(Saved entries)
BEGIN

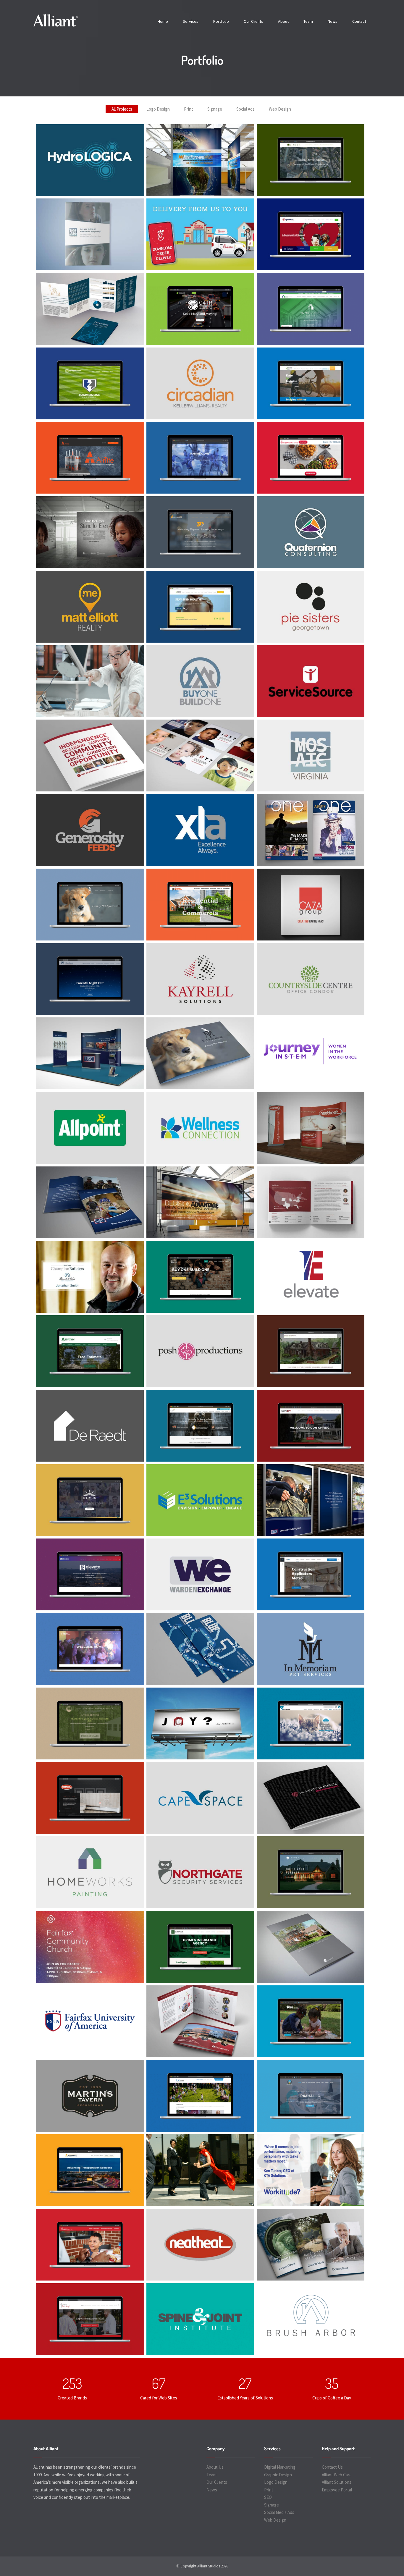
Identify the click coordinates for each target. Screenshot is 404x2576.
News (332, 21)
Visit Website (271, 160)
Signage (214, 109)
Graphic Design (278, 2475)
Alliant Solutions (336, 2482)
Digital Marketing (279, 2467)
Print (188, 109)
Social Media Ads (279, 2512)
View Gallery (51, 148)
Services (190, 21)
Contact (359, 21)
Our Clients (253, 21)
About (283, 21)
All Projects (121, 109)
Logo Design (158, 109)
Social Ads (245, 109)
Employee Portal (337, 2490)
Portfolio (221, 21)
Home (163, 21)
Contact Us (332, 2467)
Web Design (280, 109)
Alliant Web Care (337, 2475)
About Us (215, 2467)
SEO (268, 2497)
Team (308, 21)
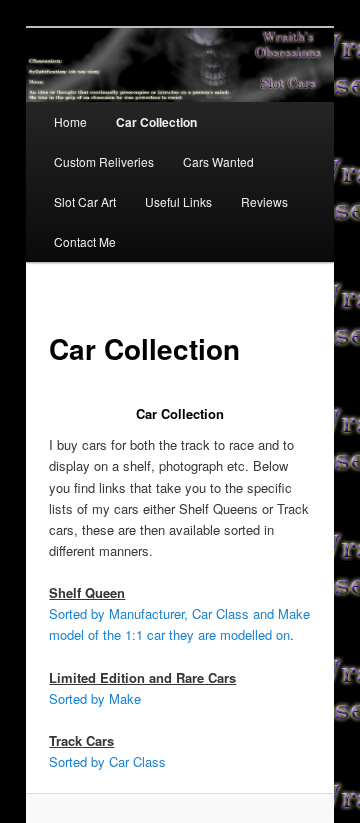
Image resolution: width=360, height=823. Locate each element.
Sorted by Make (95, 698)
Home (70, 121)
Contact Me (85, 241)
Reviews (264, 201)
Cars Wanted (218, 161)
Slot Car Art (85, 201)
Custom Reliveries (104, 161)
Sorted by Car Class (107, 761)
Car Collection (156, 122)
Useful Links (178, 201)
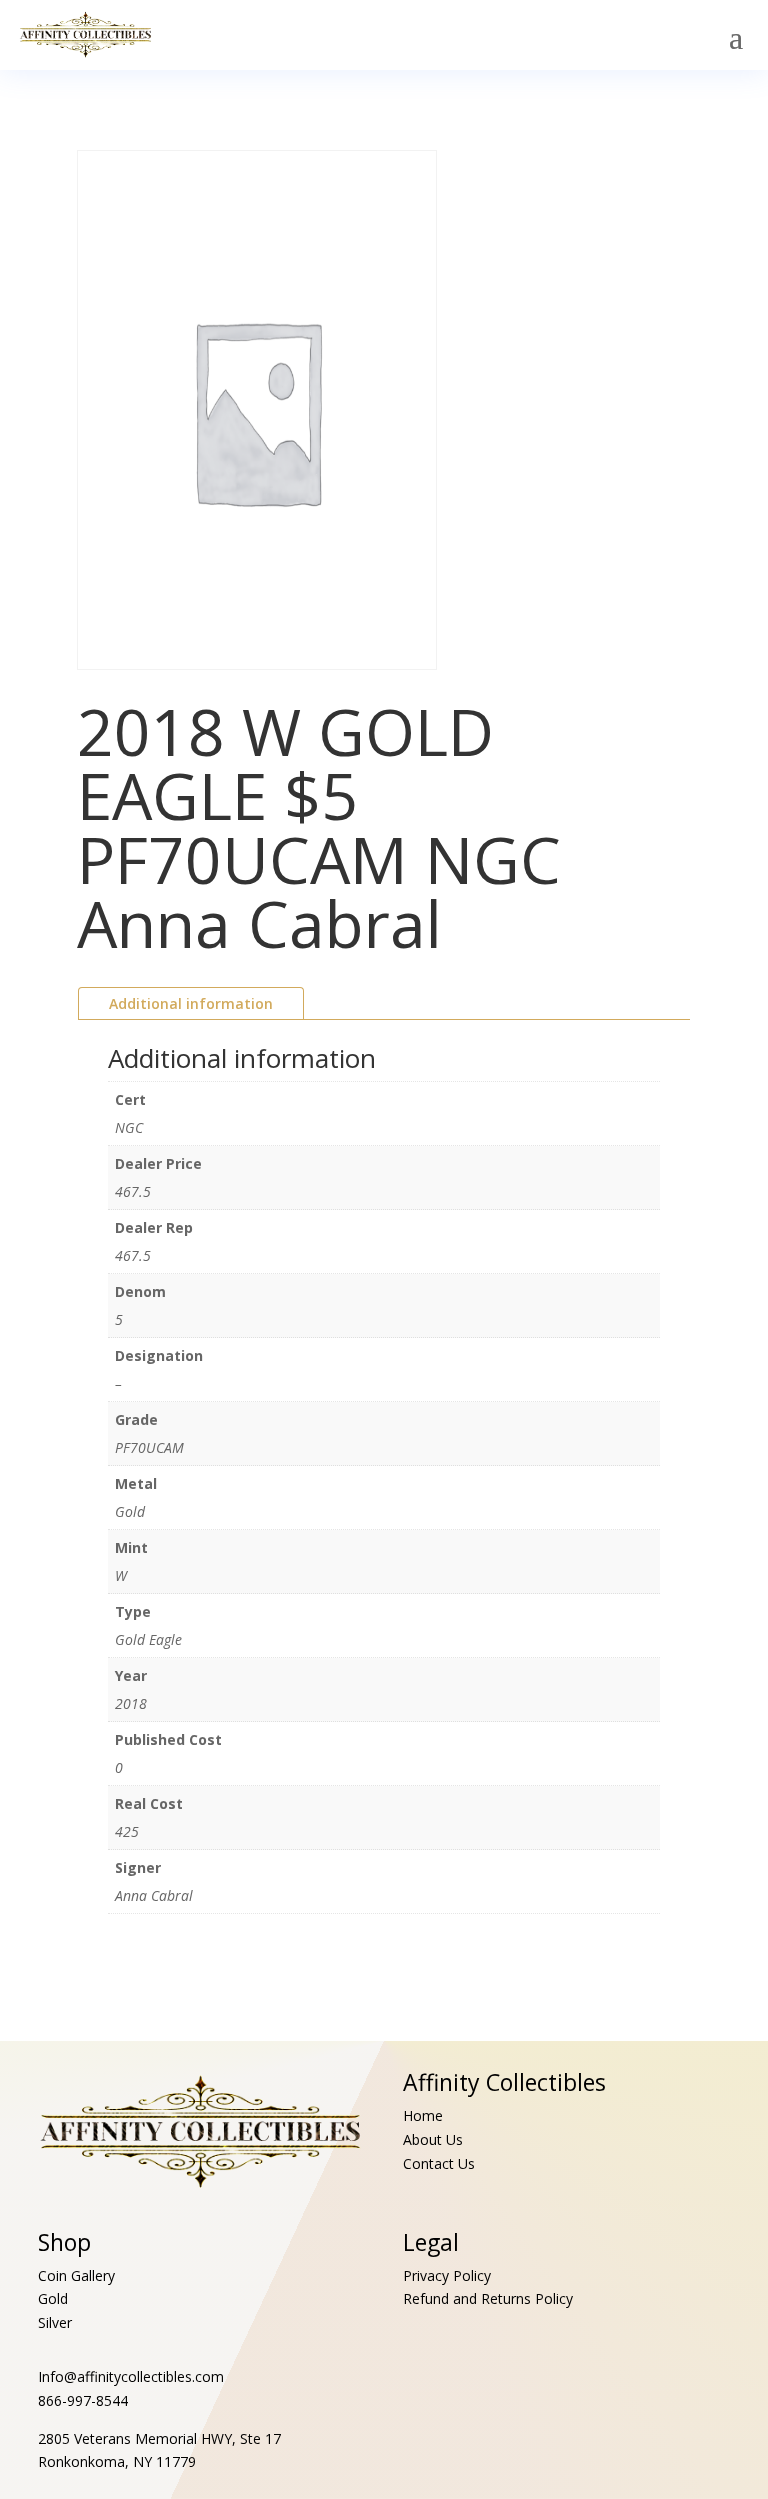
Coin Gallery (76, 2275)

END

WORK REQUIRED –
Would you retype the lines above from the one with "Digital Marketing (279, 2467)" down to the one with "Home (163, 21)", word for word, both ends included and no other lines?

EXERCISE SOLUTION –
Digital Marketing (279, 2467)
Print (188, 109)
Social Media Ads (279, 2512)
View Gallery (51, 148)
Services (190, 21)
Contact (359, 21)
Our Clients (253, 21)
About (283, 21)
All Projects (121, 109)
Logo Design (158, 109)
Social Ads (245, 109)
Employee Portal (337, 2490)
Portfolio (221, 21)
Home (163, 21)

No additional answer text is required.